Ms Taylor travelled to The Hague to be reunited with her husband and daughter Yasmina later on Tuesday.
She was one of four International Criminal Court (ICC) officials detained on June 7 while helping to prepare the legal defence of Saif al-Islam, the son of former Libyan dictator Muammar Gaddafi.
Ms Taylor was accused of carrying a pen camera and attempting to give Saif a coded letter from his former right-hand man, Mohammed Ismail, one of Libya’s most wanted men.
The detention – despite the legal team’s diplomatic immunity – sparked weeks of intensive negotiations between Australia, Libya and the ICC.
Senator Carr even took the extraordinary step of travelling to Tripoli to press Ms Taylor’s case with the Libyan government.
He said it was “hard to tell” how much impact his personal intervention had.
“I’d like to think that we made the Libyans very aware that the world was watching and cared for the welfare of the detainees,” he said.
“We helped the ICC and the Libyan government to start talking. That seemed to eliminate the areas of misunderstanding.”

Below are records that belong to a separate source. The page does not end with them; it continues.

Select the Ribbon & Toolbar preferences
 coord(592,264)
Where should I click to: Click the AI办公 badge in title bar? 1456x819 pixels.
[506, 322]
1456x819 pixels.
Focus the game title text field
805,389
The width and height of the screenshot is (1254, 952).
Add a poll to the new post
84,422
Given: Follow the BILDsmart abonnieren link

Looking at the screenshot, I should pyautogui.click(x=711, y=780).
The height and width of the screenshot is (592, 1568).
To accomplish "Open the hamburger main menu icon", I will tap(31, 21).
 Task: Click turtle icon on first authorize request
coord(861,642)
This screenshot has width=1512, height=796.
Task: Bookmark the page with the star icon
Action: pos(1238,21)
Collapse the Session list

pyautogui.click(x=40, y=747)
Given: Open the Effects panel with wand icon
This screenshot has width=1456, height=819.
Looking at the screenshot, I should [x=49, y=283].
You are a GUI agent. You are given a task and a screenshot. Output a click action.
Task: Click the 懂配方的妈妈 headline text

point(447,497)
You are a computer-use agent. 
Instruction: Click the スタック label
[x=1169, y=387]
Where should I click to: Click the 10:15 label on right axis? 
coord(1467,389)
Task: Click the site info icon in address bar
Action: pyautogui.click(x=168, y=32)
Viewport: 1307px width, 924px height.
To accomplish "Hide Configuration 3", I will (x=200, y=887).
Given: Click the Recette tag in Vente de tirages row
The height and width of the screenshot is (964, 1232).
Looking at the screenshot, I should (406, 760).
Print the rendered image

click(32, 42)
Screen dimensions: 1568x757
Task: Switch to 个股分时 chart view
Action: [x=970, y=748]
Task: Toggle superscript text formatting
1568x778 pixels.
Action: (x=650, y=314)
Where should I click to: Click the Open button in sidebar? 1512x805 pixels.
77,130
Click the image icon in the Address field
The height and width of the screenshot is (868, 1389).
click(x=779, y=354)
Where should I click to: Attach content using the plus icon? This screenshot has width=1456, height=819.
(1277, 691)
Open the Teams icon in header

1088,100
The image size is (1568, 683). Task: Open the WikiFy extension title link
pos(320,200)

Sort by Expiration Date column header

Opposition Leader Tony Abbott called Ms Taylor’s release a “happy outcome”.
“I think that the foreign minister has been assiduous in working for this release,” he told reporters in Darwin.
But opposition foreign affairs spokeswoman Julie Bishop questioned Senator Carr’s methods.
“I was concerned by the unorthodox approach,” she told Sky News.
Coalition frontbencher George Brandis said he did not think Senator Carr’s intervention was decisive.
“I rather suspect that the professional officers in the Australian embassy were decisive in their interventions,” he told Sky News.
Senator Carr praised Australian ambassador David Ritchie, the government’s lead negotiator.
Asked if he believed Ms Taylor had done anything wrong, Senator Carr said, “I’ve never said she’s done anything wrong.
“All I’ve said and continue to say is the ICC is duty bound to see that when its staff are sent into extremely fraught circumstances, it’s in the context of an agreed protocol that ensures there’ll be minimal misunderstanding.”
ICC president Sang-Hyun Song signalled Ms Taylor’s release may not be the end of the matter.
“There will be an investigation following the return of (the) members to The Hague,” he said.
“Any member found with any misconduct will face appropriate sanction.”
The three other ICC staff detained with Ms Taylor, and released at the same time, were from Spain, Lebanon and Russia.